An annual diversity survey has found that the United States movie industry is no more diverse than it was a decade ago.
It noted that "there was no meaningful or sustained change in 2017" for female, black or Asian directors in Tinseltown.
The report, commissioned by the University of Southern California's Annenberg School for Communication and Journalism, surveyed 1,100 films made in the last 11 years.
It found that just 4 per cent were directed by women - which equates to 22 male directors hired for every woman.
The study revealed that the female directors typically had shorter careers. On average, they started later and ended earlier than the careers of men.
And 83.7 per cent of the women never directed a second movie, as opposed to 55.3 per cent of the men.

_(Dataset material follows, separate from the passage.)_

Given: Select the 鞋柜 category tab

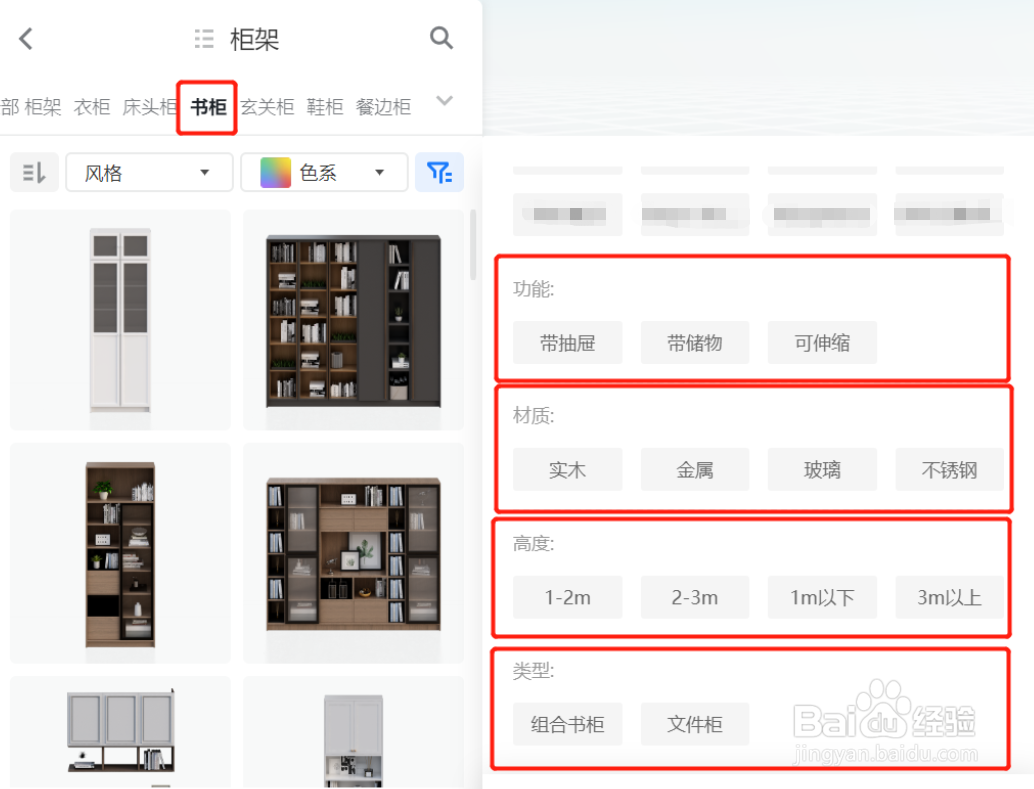Looking at the screenshot, I should [x=324, y=107].
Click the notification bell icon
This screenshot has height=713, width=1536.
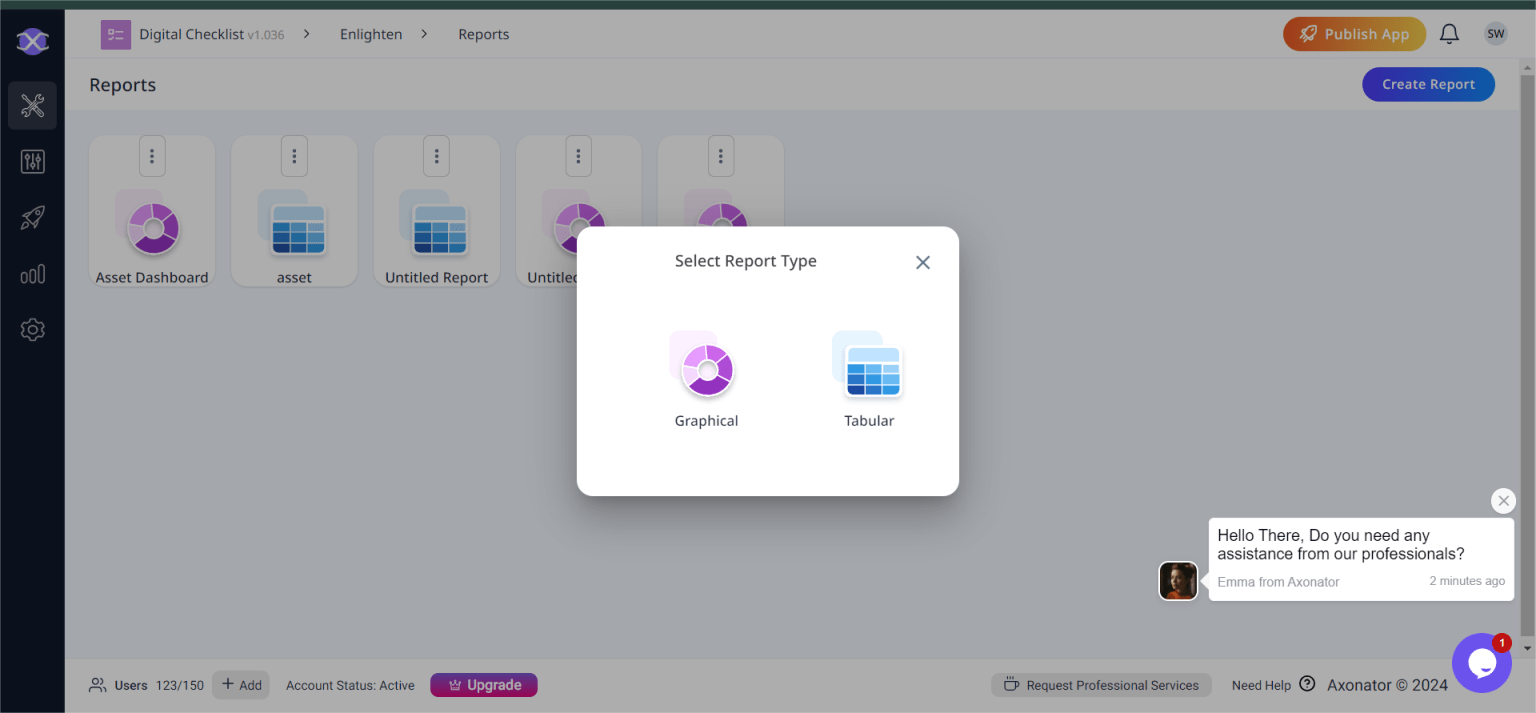click(1449, 33)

Women were more likely to find it much harder to graduate from independent, low-budget features and television shows to higher-grossing movies.
Furthermore, just 5.2 per cent of all directors - male and female - were black or African-American, and 3.2 per cent were Asian.

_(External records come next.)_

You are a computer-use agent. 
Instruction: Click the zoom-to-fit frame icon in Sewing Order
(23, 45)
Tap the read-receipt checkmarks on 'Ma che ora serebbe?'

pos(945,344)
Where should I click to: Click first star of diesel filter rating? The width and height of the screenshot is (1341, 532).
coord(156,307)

Of the 43 female directors who made movies between 2007 and last year, four were black, two Asian and one Hispanic (Mexico's Patricia Riggen, director of Chilean mining disaster dramatisation The 33).
"Hollywood's 'female director problem' has been the source of much dialogue over the past several years," said the report's author, Ms Stacy Smith.
"The evidence reveals that despite the increased attention, there has been no change for women behind the camera.
"Mere conversation is not the answer to these problems - and the time for conversation is up.
"Until major media companies take concrete steps to address the biases that impede hiring, nothing will change," she highlighted.
The findings will disappoint those hopeful for change in the film industry, after a year marked by dramatic revelations of sexual predation and harassment and the subsequent #MeToo social media campaign.
It appears that these developments have yet to make an appreciable impact on the industry's power structures.
"Some of the largest media companies in the world continue to underperform when it comes to hiring diverse directors and that inequality begins at the top," the report stated.
More than 82 per cent of senior executives at the seven top media companies were male, the survey found, and of the women, a mere four per cent were from under-represented racial/ethnic groups.
On the directors' boards, under 20 per cent of positions were filled by women.
The report warns of a potentially damaging disconnect between progress on diversity in the industry and public sentiment.
"Consumers have voted with their dollars in extraordinary ways this year, propelling films like Wonder Woman and Beauty And The Beast to the top of the box-office charts," it stated.
"They have also turned away from film and to other platforms and different content to fulfil entertainment needs - issuing a strong warning to the film industry that business as usual is simply unacceptable."